The function named s takes two arguments: the first one is a string to substitute and the second one is the regular search and replace pattern. Being a scripting language Perl has eval function that significantly reduces code complexity and its size. The eval in our case concatenates two strings first and then executes the resulting substitution operator.

To show how it works we put our user-defined function into a Perl script (see below) that will update the employees table changing the upper case names that we have to the title case ones (e.g. WALTER JOHNSON will be replaced with Walter Johnson). Please also note proper use of backslashes before regular expression's special characters like \ and $.

#!/usr/bin/perl

use strict;
use DBI;

my ($dbh, $sth);

$dbh = DBI->connect("dbi:SQLite:dbname=./data.db","","");

$dbh->func('s', 2, sub
{
eval '$_[0] =~ s'.$_[1] or die "incorrect regexp syntax!";
return $_[0];
},
'create_function');

$dbh->do("UPDATE employees SET name = s(name, '/\\b(\\w)(\\w+)/uc(\$1).lc(\$2)/eg')");

undef $sth;
$dbh->disconnect();

exit(0);

Modifier e tells s/// to evaluate and execute the replacement string and substitute its results for the operator's match side. This feature is very handy when you need to do some computation, sometimes quite sophisticated, on a respective database field values. It is possible to put there a number of available Perl built-ins (e.g. Perl numeric and math functions that SQLite lacks up to now) to improve SQLite performance.

The script has undef $sth inserted to avoid annoying "closing dbh with active statement handles", a DBD:SQLite bug that is not yet fixed at the time of writing.

The similar approach may be used to define Perl's m// match operator that returns 1 on success and 0 otherwise to be effectively embedded into SQL WHERE clauses (see below).

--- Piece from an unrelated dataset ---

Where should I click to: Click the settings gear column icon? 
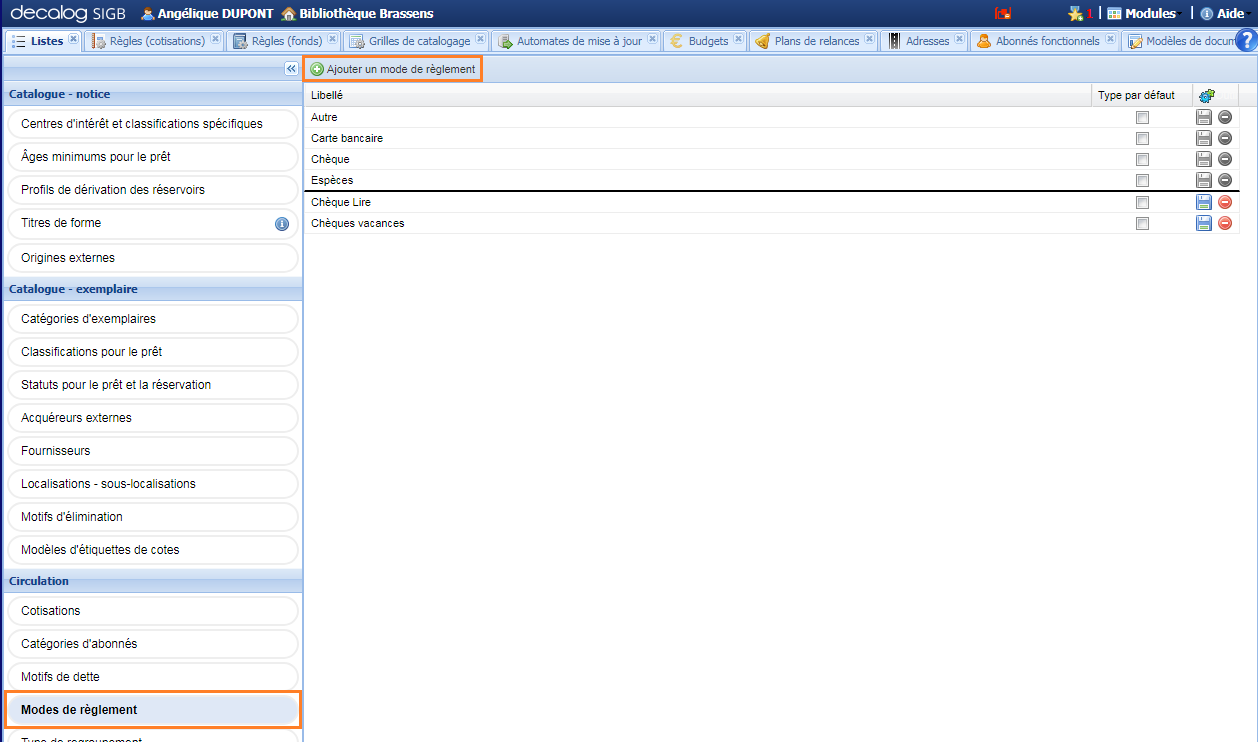coord(1206,95)
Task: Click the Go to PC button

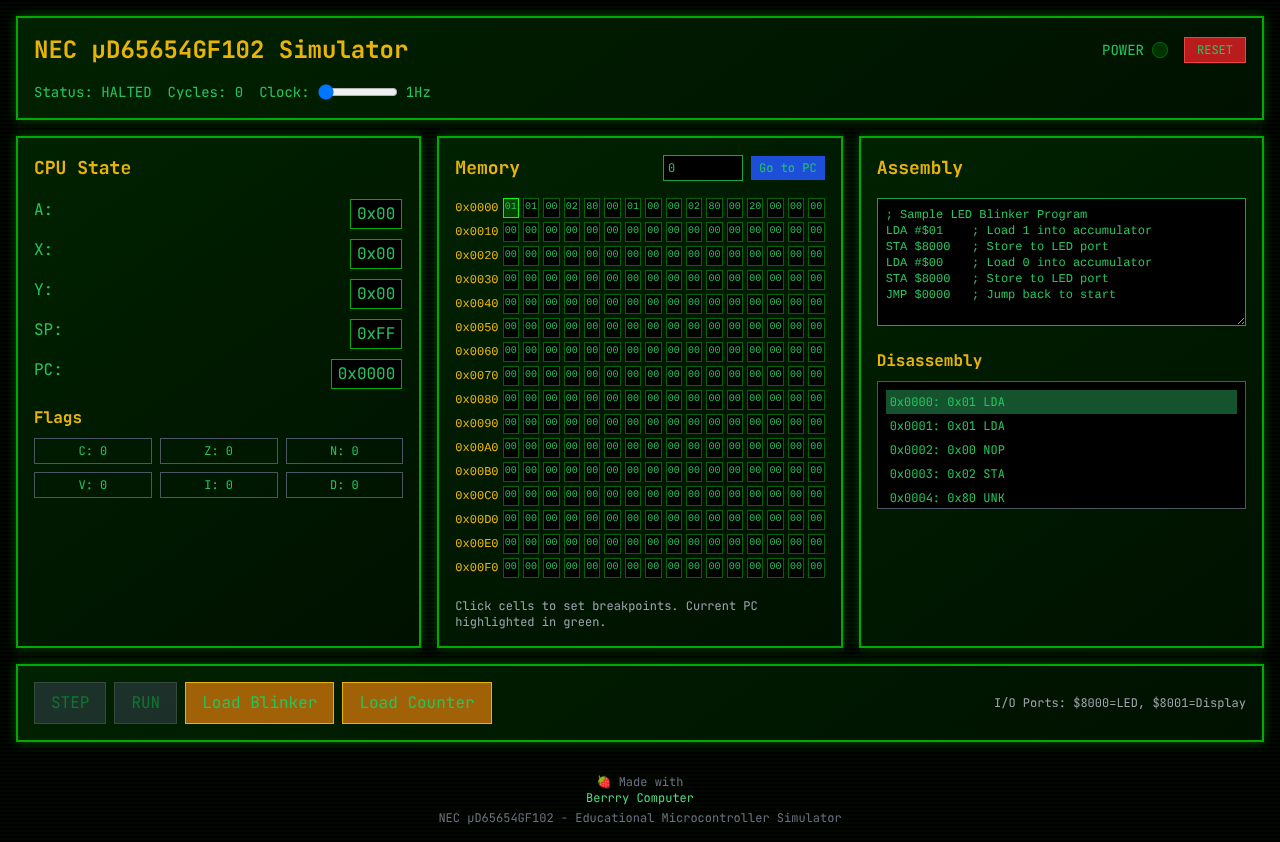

$dbh->func('m', 2, sub {return eval '$_[0] =~ '.$_[1] or die "incorrect regexp syntax!";}, 'create_function');

Each time you run DBI->connect() the best way to make user-defined functions accessible by any Perl script is to put them into a separate module, a subclass of DBI. If Apache mod_perl is used, one may want to preload such module into memory during server startup via PerlModule or PerlRequire directives to save time during the first request. This also increases the chances of the memory sharing among the Apache child processes.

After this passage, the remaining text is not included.